- [Excerpt to read]:
▬▬▬▬▬▬▬▬▬▬
When you hear someone say, “Our next hire must be diverse” or “We need to hire five more women and two people of color to have more diversity,” it’s usually said with good intentions. People are trying to be mindful of diversity debt and are determined to not make the problem worse. But this way of looking at D&I may do more harm than good.
Talented people of all different backgrounds want to be given a fair opportunity to succeed based on their skills and aptitude. Demanding that your next hire must be a member of one URG or another can lead them to be referred to (or thought of) as the “diversity candidate.”
First, let’s clarify some language. Saying “our next hire must be diverse” is problematic in part because diverse is a quality of a group and does not describe individual people. This may sound pedantic, but misusing this term has real ramifications, including tokenism, stereotype threat, impostor syndrome, and inequities that affect performance and contribute to the high leave rate among URGs in tech.
▬▬▬▬▬▬▬▬▬▬
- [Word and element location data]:

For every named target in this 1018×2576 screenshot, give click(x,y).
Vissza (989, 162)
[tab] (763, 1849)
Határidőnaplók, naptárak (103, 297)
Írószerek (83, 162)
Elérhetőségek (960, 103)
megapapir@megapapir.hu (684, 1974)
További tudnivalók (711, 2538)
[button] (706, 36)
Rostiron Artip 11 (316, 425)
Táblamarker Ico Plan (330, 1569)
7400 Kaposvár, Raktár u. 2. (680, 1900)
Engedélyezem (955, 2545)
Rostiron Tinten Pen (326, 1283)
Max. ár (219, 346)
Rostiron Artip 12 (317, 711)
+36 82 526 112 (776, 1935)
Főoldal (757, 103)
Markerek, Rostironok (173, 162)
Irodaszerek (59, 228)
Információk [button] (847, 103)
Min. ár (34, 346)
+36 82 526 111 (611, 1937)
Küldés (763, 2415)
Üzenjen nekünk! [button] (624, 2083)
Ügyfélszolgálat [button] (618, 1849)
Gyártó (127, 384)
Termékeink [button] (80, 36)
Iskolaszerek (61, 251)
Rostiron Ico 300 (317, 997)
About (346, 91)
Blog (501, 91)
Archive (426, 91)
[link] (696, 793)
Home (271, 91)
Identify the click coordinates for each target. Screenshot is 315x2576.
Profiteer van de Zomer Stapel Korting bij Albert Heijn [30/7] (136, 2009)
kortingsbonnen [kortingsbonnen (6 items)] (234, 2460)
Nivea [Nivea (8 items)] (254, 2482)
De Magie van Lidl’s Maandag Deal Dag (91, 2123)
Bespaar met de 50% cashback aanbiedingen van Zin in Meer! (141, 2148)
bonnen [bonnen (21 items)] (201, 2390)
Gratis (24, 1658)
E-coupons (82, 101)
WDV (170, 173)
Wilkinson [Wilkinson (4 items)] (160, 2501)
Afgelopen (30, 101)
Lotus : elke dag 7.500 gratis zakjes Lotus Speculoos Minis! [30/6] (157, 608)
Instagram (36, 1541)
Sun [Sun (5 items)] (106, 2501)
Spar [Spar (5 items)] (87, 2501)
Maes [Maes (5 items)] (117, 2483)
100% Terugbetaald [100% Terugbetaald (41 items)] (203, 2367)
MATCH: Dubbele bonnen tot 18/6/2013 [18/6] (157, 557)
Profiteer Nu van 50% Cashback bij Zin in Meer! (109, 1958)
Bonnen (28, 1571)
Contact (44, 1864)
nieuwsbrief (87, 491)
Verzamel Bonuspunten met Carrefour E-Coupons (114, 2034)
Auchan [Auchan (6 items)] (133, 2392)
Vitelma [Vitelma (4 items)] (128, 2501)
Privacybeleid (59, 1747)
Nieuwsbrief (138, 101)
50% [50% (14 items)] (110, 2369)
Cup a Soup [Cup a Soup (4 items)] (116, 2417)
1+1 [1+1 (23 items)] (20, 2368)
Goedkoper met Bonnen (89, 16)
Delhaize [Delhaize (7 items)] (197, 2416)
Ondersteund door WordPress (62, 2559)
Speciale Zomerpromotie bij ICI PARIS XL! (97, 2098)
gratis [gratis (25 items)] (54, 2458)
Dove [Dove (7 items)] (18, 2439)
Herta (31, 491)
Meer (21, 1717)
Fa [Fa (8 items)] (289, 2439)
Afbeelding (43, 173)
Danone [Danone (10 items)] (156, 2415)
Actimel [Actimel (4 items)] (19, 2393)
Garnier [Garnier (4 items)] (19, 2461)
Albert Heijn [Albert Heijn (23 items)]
▬▬▬▬▬▬▬▬▬▬
- [Work instructions]:
A – Quote the passage on diversity in hiring from "Talented people of" to "URGs in tech.".
B – In the passage on diversity in hiring, what does the word "diverse" describe?
C – Carry on the passage on diversity in hiring from where it ends.

- [Written responses]:
A –
Talented people of all different backgrounds want to be given a fair opportunity to succeed based on their skills and aptitude. Demanding that your next hire must be a member of one URG or another can lead them to be referred to (or thought of) as the “diversity candidate.”
First, let’s clarify some language. Saying “our next hire must be diverse” is problematic in part because diverse is a quality of a group and does not describe individual people. This may sound pedantic, but misusing this term has real ramifications, including tokenism, stereotype threat, impostor syndrome, and inequities that affect performance and contribute to the high leave rate among URGs in tech.

B – It is a quality of a group and does not describe individual people.

C –
If your team has been saying “our next hire must be a woman or person of color,” even if you do end up successfully hiring a stellar URG candidate, they may always wonder whether they wouldn’t have gotten the job otherwise. And so may their colleagues. This may lead to resentment and defensiveness among the rest of your team, especially if you haven’t yet developed a shared understanding around D&I. Likewise, if a hiring manager gets blocked from hiring someone from the majority group, they may perceive the process to be unfair, and hold a grudge against the person who does eventually get hired.
caution Focusing only on outwardly apparent difference limits the scope and effectiveness of any inclusivity program the company might develop, and can itself be discriminatory. Such a focus also neglects to see individuals as their fully complex selves.
You might also hear, “How do we hire women?”
A common misunderstanding is that one kind of representation equals diversity and that D&I only matters in hiring. An employee or boss who has a more PR-centric approach to D&I might think that because media attention often focuses on gender imbalance, that’s where attention should be paid to avoid earning a bad reputation.